Jeremiah knew. And he knew everything that it would have meant. He needed space. He needed to leave the house and get away from everyone and everything. He needed to be able to center himself until he had control over his own actions again. He needed this because he knew what Cindy did not.
Jeremiah had been about to kiss her.
6
Officers were carrying furniture out of the bedroom and Mark gestured for Cindy to wait a moment while they finished. She leaned against the wall and a minute later they carried carpet and padding out.
“Okay, wait until you see this,” Mark said, a huge grin on his face that she could tell was completely genuine. Whatever it was he was truly excited for her to see it.
She stepped forward, looked into the room and then just stared, slack-jawed, struggling to comprehend what she was seeing.
“I know, right?” Mark said.
The entire floor looked like it was made of gold with ornate carvings toward the edges and semi-precious stones scattered throughout. Light from the ceiling was reflected all along the surface and it almost seemed to shimmer.

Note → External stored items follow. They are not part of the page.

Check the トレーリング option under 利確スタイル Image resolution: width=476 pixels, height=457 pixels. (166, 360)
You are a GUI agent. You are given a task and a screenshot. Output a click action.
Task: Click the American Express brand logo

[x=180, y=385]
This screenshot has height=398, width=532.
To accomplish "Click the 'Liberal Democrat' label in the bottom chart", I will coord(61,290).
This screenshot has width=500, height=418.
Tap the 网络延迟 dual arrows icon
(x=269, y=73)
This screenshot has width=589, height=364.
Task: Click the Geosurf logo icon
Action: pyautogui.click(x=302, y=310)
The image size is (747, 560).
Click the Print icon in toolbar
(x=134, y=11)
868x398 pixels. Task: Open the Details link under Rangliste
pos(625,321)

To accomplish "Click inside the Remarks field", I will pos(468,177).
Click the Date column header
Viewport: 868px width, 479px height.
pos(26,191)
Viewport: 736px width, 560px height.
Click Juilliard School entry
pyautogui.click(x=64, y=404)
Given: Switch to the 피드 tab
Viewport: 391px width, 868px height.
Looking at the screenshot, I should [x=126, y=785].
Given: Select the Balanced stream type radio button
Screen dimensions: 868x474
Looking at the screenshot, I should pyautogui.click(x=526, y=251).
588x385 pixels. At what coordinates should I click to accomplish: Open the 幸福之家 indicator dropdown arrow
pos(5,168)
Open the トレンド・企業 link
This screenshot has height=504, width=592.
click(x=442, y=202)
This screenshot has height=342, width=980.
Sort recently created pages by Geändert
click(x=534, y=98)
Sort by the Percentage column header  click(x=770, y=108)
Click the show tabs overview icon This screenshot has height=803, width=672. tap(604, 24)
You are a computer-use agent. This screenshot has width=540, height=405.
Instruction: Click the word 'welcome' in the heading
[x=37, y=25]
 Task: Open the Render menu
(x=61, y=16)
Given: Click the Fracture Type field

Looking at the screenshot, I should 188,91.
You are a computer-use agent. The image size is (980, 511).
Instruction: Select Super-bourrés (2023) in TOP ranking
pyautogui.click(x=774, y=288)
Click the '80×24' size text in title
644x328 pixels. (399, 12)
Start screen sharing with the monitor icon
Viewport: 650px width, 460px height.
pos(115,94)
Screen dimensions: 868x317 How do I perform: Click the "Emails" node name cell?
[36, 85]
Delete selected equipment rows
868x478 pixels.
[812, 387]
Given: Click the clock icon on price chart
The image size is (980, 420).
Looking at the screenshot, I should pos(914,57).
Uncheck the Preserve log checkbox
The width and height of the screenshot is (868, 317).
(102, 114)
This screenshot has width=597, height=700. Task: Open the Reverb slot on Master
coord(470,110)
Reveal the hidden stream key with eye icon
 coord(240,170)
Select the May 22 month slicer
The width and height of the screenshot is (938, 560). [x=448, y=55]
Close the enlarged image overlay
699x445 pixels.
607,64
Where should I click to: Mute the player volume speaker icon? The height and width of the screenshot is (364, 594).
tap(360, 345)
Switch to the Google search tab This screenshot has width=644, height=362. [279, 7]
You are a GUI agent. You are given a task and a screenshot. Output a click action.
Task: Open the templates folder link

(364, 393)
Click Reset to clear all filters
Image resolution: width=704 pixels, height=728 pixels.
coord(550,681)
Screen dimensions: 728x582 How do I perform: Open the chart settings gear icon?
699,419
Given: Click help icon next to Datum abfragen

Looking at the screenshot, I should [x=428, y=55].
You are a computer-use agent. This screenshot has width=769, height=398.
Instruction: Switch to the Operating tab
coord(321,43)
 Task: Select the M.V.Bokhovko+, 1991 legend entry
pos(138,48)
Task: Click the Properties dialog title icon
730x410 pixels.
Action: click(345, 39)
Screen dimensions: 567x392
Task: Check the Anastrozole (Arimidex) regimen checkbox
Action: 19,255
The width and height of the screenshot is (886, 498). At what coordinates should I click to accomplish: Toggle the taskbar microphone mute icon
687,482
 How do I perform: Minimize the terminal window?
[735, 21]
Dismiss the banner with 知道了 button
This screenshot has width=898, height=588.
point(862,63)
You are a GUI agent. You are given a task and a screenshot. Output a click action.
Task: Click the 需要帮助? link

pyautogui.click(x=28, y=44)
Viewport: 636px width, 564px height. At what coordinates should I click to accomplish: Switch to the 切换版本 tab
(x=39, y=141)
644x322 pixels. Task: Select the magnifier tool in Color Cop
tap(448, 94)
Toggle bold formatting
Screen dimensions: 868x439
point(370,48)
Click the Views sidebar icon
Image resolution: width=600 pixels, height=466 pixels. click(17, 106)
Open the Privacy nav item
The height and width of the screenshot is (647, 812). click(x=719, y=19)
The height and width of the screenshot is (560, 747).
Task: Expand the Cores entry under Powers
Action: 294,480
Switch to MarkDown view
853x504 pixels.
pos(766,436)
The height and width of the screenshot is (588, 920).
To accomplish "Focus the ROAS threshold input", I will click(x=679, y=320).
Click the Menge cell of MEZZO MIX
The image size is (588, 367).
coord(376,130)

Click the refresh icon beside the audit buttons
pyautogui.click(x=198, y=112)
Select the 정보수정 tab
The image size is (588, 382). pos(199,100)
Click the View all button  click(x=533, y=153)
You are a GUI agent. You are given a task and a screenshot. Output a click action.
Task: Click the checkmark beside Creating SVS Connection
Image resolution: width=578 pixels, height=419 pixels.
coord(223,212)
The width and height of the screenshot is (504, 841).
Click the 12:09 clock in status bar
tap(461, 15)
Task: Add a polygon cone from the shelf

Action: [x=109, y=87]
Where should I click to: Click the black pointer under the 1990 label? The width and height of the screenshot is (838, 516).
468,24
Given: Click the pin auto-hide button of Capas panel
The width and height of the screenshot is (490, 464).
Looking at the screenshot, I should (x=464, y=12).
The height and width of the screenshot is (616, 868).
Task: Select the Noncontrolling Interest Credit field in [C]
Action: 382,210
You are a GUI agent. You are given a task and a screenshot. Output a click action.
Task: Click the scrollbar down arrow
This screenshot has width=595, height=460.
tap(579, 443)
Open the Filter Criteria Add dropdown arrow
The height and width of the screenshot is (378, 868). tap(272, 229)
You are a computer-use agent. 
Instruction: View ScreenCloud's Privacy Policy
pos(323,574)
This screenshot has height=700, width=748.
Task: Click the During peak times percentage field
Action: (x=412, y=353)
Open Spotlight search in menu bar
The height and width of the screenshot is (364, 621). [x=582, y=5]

“It’s beautiful,” she whispered.
“I know.”
“Is it gold?” she asked.
“It looks like it, but the theory is that it’s actually amber.”
“Really?”
“Yeah, the rabbi has a theory that this is a piece of the Amber Room.”
“What’s the Amber Room?” Cindy asked. She felt like she’d heard the name once a longtime ago, it had a vague familiarity to it in that way, but she didn’t know anything beyond that.
“It was a cultural treasure plundered by the Nazis when they invaded Russia,” Jeremiah said behind her.
She jumped slightly, startled to realize he was standing behind her and she hadn’t known it.
“Really?” she asked.
“Yes, they stole it from the Catherine Palace in Pushkin. The room, made out of amber and completed with jewels was originally a gift to Peter the Great to celebrate peace between Russia and Prussia in 1716. It’s one of the most famous art treasures looted during the war that’s never been recovered.”
“That’s amazing, but what’s a piece of it doing here?” Cindy breathed, unable to take her eyes off of it.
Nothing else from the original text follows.